» **Activity**
Output a faithful copy of the entries, every picture removed.

##### Exercise data

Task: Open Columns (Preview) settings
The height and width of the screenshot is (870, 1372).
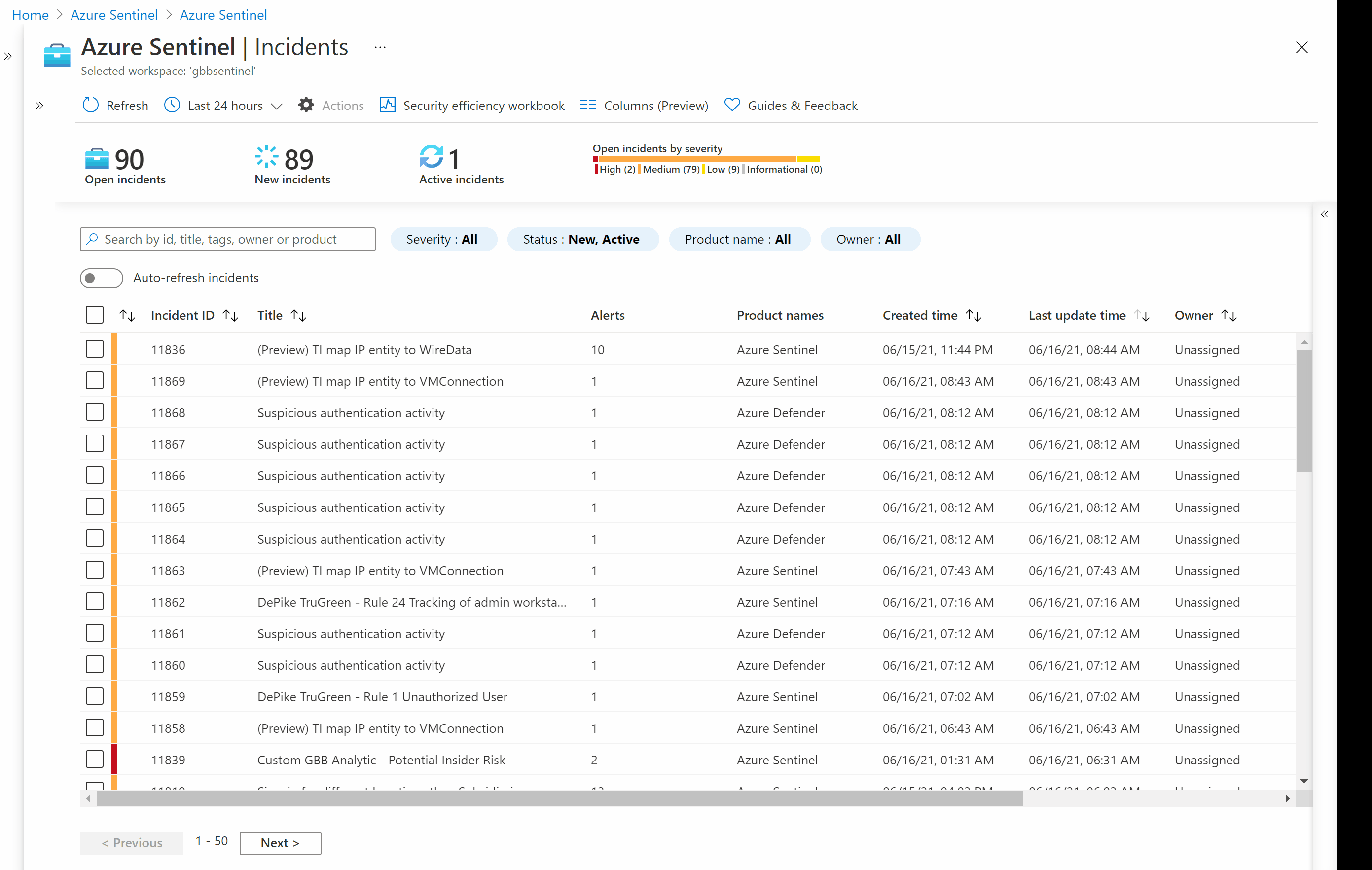Action: point(644,105)
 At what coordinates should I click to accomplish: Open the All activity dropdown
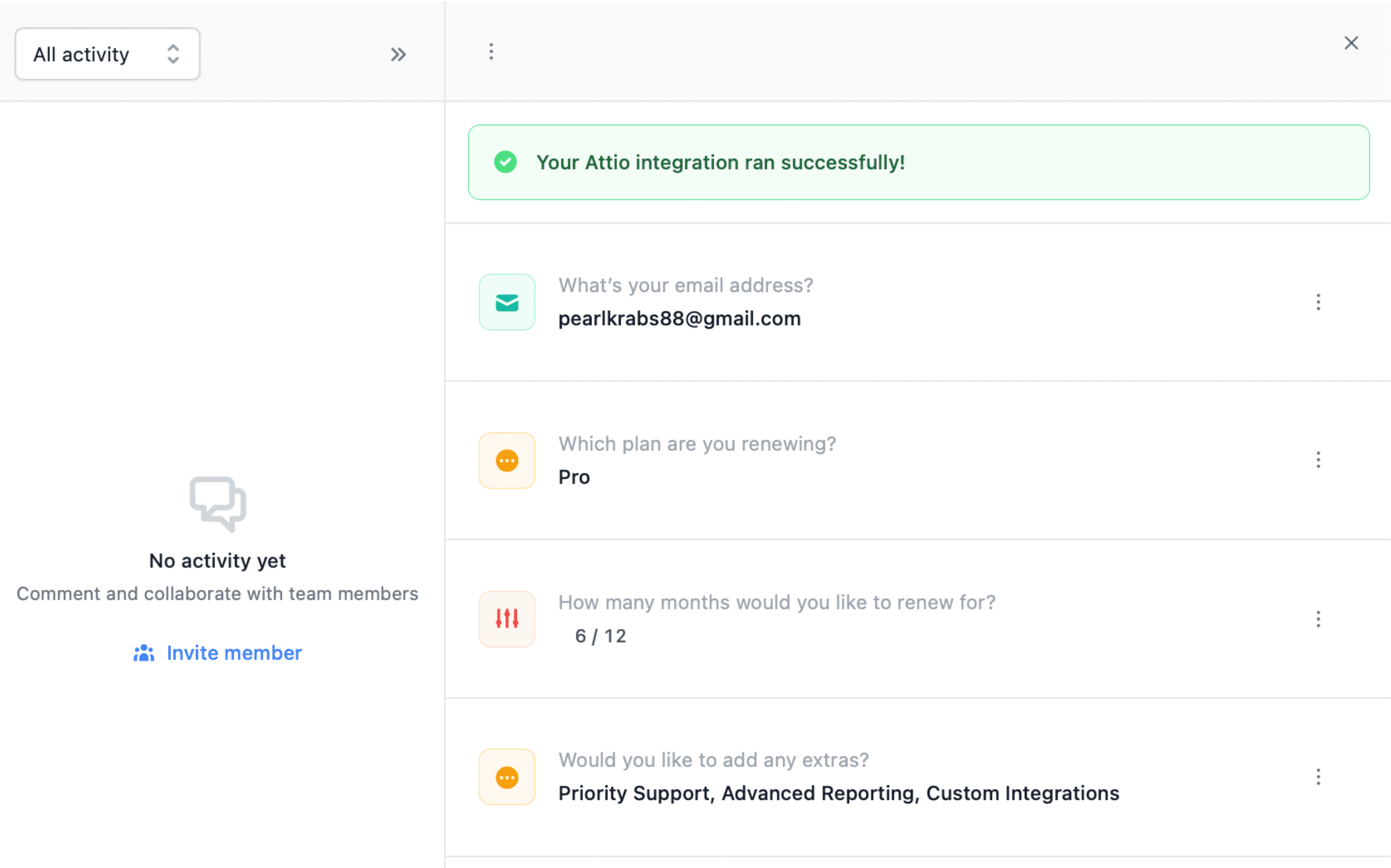(108, 54)
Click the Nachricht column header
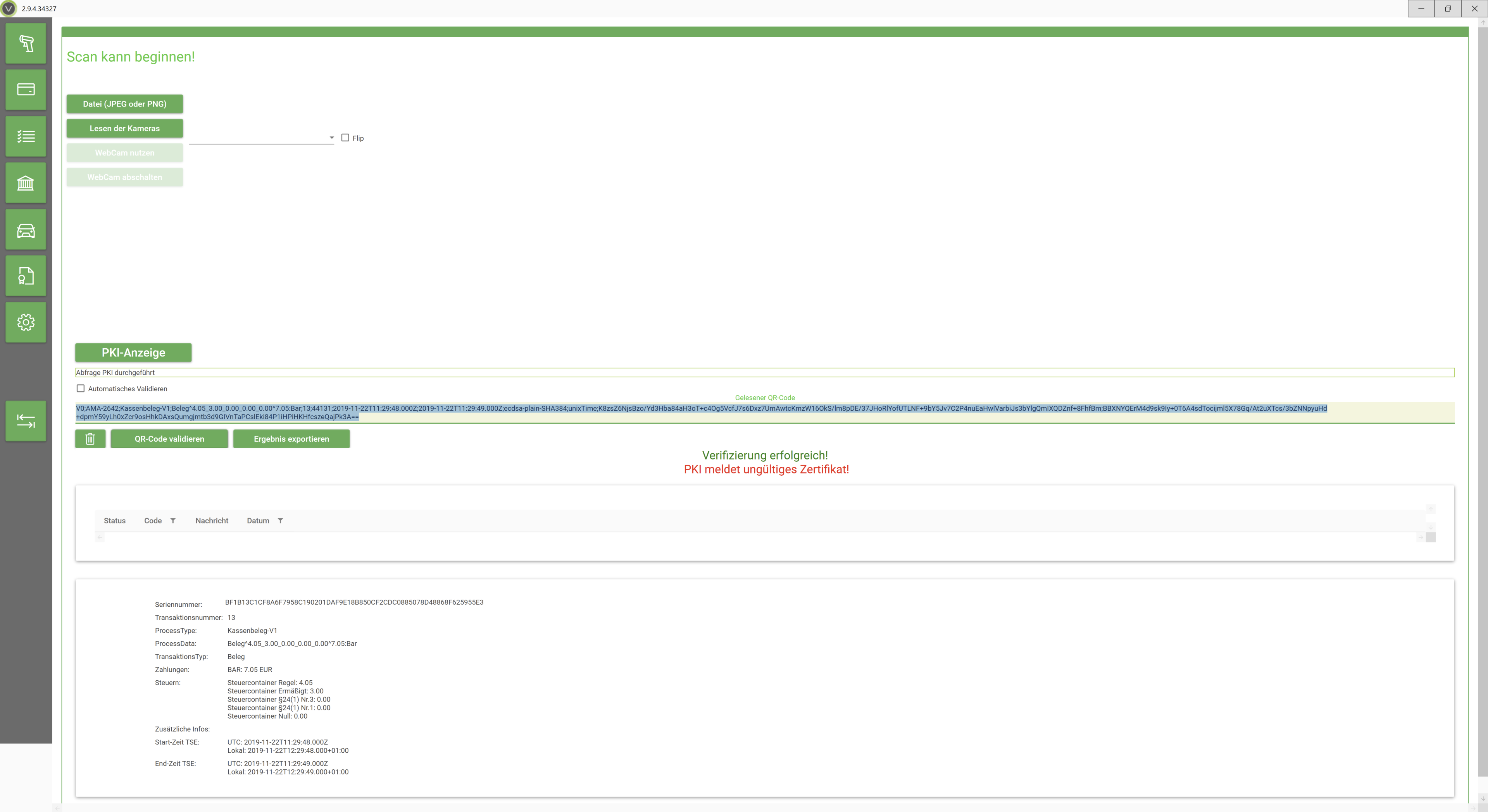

##########

» **Response**
Task: Open Columns (Preview) settings
The height and width of the screenshot is (870, 1372).
Action: point(644,105)
 At what coordinates should I click to accomplish: Open the All activity dropdown
(108, 54)
Click the Nachricht column header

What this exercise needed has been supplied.